Stored data entries:
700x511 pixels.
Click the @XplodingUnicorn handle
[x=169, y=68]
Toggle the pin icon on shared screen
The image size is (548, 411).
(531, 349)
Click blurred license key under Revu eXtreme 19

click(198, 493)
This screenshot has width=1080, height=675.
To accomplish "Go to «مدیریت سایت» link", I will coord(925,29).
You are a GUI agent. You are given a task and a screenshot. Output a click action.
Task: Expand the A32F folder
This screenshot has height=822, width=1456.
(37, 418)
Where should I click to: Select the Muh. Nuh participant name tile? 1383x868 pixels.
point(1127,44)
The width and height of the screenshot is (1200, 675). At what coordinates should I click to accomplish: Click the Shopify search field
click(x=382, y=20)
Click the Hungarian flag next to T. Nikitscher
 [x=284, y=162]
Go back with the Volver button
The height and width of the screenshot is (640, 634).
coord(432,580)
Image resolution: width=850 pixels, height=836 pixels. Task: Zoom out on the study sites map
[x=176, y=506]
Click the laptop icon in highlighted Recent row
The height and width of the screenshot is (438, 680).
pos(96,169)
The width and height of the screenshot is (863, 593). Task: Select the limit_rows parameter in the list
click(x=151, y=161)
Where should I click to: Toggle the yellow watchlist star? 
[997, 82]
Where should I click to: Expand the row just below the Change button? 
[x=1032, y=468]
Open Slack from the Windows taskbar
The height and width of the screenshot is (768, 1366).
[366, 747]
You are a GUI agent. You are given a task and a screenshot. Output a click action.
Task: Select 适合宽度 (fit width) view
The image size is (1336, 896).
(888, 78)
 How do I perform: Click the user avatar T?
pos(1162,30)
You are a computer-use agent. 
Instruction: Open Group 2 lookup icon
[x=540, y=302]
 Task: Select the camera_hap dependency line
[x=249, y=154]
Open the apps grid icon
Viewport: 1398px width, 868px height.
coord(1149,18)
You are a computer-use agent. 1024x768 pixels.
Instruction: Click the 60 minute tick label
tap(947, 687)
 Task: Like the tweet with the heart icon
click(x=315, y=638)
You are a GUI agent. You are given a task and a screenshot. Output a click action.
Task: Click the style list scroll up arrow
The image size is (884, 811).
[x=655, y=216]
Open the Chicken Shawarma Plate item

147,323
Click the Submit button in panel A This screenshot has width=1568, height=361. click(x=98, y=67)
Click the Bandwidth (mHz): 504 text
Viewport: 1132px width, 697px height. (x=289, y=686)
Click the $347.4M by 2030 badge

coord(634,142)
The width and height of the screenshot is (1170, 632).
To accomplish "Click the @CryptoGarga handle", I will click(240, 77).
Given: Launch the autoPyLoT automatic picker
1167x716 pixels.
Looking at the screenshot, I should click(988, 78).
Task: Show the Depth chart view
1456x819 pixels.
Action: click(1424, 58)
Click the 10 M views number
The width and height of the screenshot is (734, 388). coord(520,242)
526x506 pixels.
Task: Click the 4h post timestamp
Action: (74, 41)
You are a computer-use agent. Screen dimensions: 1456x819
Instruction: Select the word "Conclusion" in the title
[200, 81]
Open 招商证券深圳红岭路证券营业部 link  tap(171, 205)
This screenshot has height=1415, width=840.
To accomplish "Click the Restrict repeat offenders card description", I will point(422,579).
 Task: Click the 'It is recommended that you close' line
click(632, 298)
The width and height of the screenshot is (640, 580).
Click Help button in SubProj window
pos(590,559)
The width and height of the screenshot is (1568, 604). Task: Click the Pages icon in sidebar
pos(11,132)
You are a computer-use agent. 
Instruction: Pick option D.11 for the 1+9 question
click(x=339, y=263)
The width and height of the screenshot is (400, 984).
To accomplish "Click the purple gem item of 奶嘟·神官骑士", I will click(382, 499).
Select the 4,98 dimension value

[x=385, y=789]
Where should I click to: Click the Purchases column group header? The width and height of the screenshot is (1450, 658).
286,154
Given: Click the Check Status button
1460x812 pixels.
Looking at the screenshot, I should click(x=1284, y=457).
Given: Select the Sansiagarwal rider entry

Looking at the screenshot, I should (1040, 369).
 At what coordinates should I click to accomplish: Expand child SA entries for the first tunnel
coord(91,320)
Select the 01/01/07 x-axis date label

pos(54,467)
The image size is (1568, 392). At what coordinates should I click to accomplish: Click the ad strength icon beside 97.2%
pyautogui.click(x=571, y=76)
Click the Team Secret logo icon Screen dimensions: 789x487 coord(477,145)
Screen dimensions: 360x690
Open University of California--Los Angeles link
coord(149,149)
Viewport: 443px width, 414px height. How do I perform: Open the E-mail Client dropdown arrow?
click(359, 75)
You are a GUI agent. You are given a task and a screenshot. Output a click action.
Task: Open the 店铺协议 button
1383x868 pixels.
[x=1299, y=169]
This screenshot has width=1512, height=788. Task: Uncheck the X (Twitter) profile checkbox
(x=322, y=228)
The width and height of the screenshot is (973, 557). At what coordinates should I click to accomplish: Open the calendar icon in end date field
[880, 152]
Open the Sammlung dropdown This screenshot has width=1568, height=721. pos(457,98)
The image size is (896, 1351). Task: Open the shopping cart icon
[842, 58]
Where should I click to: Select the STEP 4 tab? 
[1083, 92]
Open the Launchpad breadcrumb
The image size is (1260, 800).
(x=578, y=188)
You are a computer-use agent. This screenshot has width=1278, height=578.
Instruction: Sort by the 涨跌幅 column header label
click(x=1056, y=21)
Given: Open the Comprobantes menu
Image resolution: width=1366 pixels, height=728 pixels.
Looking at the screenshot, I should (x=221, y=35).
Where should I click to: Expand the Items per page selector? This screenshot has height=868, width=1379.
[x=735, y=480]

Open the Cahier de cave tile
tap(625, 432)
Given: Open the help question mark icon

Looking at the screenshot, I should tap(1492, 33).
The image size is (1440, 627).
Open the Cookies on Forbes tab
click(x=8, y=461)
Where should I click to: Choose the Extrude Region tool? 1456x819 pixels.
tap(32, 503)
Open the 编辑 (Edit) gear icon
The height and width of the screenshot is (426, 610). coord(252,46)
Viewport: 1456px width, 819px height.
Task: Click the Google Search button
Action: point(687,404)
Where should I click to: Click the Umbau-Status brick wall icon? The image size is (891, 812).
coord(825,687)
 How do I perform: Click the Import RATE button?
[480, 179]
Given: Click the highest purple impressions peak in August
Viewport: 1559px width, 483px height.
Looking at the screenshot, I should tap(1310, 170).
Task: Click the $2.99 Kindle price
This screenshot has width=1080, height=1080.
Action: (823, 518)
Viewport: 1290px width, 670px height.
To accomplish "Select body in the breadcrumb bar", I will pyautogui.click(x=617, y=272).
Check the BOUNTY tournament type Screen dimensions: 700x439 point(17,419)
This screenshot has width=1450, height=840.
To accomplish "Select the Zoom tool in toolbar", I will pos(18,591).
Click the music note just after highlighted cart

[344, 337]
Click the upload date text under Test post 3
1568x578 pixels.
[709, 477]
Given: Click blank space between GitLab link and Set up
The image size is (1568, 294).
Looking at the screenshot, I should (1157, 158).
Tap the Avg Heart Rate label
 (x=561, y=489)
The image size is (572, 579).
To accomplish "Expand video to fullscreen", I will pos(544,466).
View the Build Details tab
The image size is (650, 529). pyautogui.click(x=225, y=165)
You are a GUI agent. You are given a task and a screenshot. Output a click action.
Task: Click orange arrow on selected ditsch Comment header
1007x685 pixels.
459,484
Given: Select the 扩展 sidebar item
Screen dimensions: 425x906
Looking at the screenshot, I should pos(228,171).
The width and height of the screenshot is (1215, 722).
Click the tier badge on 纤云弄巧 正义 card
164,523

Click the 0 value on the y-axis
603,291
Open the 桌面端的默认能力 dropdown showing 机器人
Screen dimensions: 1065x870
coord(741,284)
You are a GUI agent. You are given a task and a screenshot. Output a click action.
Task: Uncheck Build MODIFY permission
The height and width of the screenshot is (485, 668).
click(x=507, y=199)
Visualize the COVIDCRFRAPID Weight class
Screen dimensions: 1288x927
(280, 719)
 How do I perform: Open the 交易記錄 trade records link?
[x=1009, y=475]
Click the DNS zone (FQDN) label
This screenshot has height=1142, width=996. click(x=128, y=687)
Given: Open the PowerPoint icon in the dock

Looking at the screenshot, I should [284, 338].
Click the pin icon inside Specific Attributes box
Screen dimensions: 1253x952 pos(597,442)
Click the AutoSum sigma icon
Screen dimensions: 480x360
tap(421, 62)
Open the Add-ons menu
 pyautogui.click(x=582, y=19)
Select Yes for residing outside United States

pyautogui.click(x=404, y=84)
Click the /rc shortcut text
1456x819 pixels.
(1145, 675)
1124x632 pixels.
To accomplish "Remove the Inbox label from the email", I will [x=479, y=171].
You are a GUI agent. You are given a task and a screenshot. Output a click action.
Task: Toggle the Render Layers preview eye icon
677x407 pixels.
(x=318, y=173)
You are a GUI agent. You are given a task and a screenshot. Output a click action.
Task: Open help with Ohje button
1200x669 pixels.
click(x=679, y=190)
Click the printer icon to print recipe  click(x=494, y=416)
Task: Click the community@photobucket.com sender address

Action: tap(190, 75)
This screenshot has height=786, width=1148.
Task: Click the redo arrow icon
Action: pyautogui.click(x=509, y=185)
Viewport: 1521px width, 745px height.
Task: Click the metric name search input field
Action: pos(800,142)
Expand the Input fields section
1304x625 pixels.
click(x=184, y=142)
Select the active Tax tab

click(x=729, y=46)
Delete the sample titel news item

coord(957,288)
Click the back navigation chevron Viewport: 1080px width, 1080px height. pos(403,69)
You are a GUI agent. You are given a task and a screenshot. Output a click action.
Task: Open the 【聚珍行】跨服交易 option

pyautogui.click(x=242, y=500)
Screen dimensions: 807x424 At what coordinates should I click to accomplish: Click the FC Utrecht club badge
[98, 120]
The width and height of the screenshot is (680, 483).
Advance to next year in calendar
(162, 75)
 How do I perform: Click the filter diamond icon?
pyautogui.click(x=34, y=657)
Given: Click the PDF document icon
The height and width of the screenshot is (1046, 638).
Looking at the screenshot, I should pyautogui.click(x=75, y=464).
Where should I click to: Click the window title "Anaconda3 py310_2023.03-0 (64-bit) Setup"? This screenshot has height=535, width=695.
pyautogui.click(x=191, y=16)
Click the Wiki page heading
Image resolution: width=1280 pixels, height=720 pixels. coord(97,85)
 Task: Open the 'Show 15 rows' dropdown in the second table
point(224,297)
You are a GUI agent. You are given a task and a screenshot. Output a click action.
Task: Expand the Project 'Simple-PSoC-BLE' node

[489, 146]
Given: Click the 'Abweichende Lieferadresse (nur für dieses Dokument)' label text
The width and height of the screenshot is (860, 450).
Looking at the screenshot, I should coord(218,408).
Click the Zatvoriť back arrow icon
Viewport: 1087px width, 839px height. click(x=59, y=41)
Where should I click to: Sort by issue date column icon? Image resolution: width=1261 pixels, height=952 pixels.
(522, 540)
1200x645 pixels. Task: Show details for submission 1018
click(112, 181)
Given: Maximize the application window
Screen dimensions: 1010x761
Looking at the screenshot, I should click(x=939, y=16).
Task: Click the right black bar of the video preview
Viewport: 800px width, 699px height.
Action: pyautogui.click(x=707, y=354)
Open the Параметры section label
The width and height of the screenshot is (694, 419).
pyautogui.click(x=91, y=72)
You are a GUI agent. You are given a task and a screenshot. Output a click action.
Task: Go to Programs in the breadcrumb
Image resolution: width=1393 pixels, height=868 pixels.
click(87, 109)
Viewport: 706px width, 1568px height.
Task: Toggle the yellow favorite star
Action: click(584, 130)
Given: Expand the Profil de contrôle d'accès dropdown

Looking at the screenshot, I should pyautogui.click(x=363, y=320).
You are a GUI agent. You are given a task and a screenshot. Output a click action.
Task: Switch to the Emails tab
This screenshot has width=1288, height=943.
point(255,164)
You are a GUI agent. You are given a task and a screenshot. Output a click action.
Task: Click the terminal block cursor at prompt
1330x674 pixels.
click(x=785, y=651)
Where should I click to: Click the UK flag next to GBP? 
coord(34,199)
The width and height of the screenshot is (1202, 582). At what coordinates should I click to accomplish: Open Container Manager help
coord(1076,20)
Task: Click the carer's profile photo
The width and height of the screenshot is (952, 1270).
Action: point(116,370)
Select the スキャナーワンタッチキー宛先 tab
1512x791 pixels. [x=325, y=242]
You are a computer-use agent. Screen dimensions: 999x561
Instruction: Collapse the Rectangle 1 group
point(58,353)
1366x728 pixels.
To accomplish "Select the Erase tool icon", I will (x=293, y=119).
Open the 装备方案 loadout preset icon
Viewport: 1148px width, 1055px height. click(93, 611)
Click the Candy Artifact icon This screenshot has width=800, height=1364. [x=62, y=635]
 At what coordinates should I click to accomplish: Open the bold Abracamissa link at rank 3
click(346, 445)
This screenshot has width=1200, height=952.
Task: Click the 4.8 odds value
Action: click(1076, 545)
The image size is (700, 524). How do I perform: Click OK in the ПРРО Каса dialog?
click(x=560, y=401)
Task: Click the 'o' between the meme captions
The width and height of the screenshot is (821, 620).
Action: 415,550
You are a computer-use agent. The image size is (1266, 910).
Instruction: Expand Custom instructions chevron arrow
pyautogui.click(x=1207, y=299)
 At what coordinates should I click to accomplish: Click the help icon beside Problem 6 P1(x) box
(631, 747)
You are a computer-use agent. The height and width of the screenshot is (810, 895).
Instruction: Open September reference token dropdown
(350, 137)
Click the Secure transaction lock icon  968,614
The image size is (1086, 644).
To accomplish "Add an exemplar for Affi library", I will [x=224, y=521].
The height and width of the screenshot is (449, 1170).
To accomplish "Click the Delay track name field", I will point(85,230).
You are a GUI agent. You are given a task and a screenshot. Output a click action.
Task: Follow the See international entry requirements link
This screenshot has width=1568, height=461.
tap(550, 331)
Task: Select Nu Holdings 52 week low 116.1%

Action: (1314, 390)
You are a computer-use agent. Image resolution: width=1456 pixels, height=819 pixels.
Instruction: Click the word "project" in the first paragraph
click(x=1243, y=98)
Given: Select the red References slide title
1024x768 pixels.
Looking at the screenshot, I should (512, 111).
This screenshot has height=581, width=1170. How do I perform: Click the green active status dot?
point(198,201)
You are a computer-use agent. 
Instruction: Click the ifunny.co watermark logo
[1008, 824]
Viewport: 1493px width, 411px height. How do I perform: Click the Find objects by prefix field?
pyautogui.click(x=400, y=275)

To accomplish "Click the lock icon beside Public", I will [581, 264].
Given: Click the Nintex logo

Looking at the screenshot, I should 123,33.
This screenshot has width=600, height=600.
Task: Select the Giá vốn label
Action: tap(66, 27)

ABOUT THIS EXERCISE: Reply with the number of lines in the data above that contain "from", and with nothing else.

RESPONSE AREA: 2